**TASK REQUIREMENTS**
Where "more" appears in a line of the entries below, that line should be copied.

**RECORDS FOR THE TASK**
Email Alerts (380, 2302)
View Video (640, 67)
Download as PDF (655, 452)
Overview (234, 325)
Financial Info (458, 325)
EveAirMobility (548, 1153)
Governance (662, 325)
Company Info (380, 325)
--
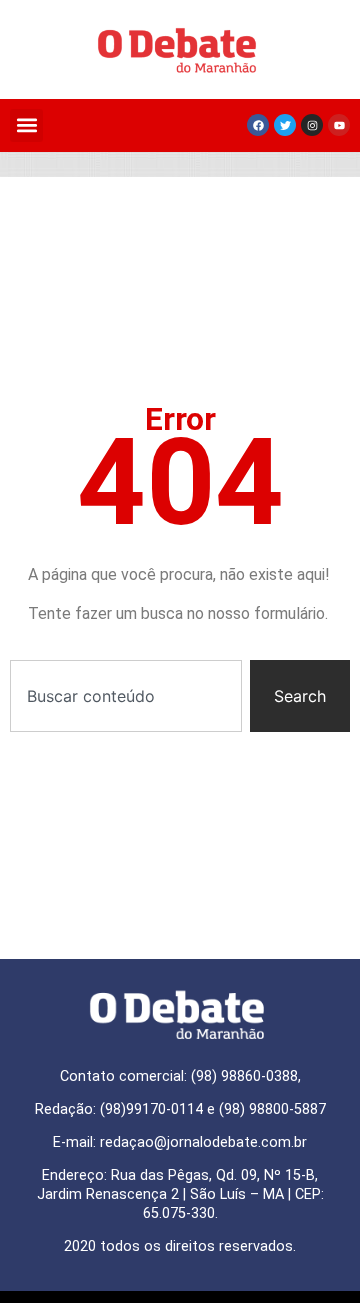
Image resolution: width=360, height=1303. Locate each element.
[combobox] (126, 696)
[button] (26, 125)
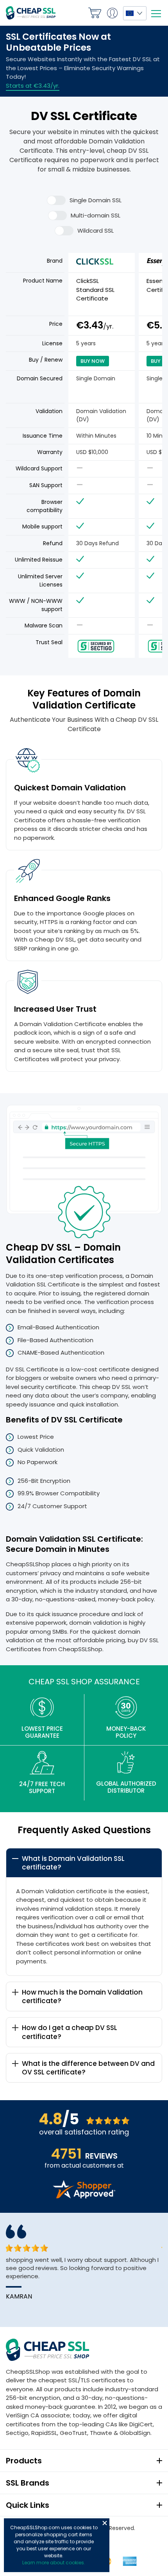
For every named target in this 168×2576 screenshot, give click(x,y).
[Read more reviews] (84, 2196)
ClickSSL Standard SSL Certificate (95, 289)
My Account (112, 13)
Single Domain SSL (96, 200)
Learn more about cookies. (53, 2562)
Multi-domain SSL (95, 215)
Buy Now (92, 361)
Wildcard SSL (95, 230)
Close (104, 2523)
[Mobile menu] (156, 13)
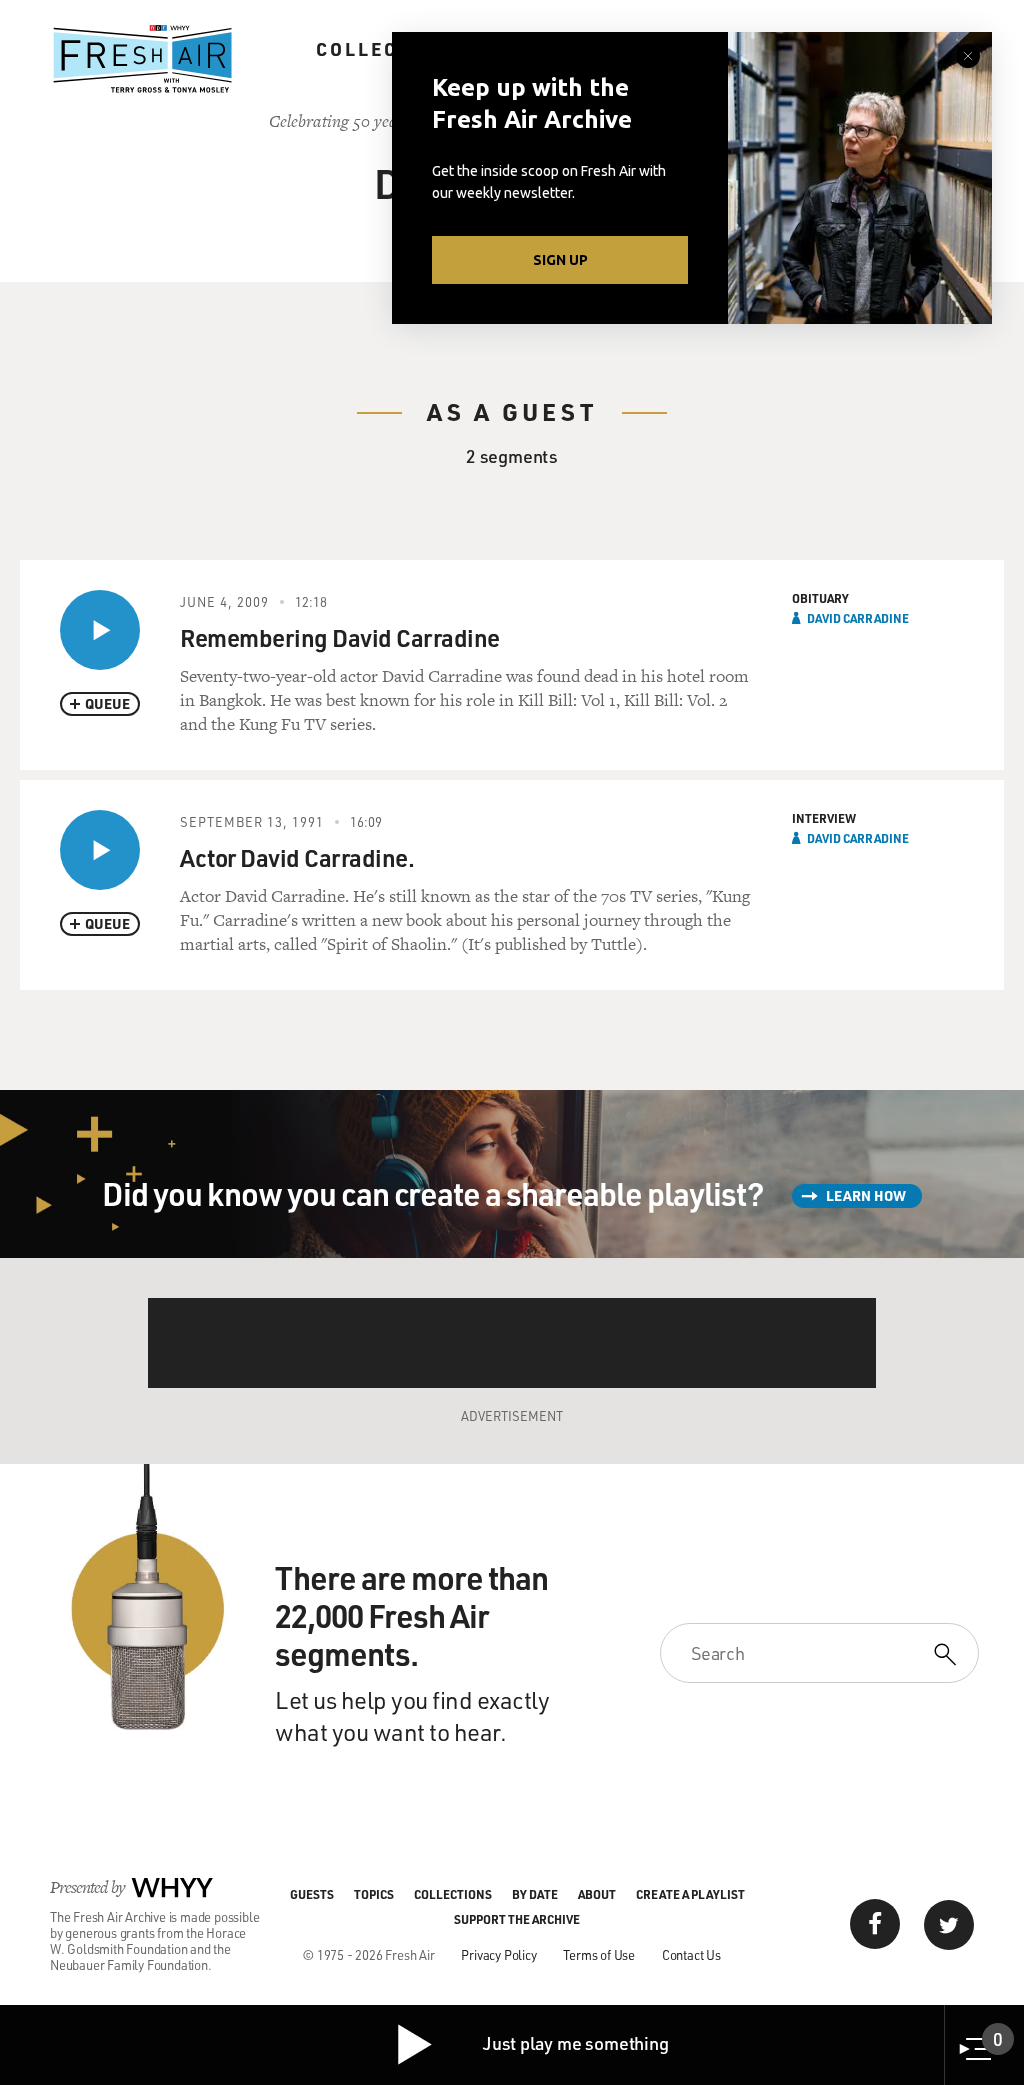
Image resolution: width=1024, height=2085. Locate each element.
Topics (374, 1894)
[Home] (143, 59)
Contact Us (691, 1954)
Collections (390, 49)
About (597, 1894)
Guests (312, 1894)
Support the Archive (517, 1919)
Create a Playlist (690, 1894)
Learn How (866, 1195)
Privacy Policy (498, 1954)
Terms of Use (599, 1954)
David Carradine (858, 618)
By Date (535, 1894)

**THE COMPLETED TASK**
[Read more reviews] (84, 2196)
Learn more about cookies. (53, 2562)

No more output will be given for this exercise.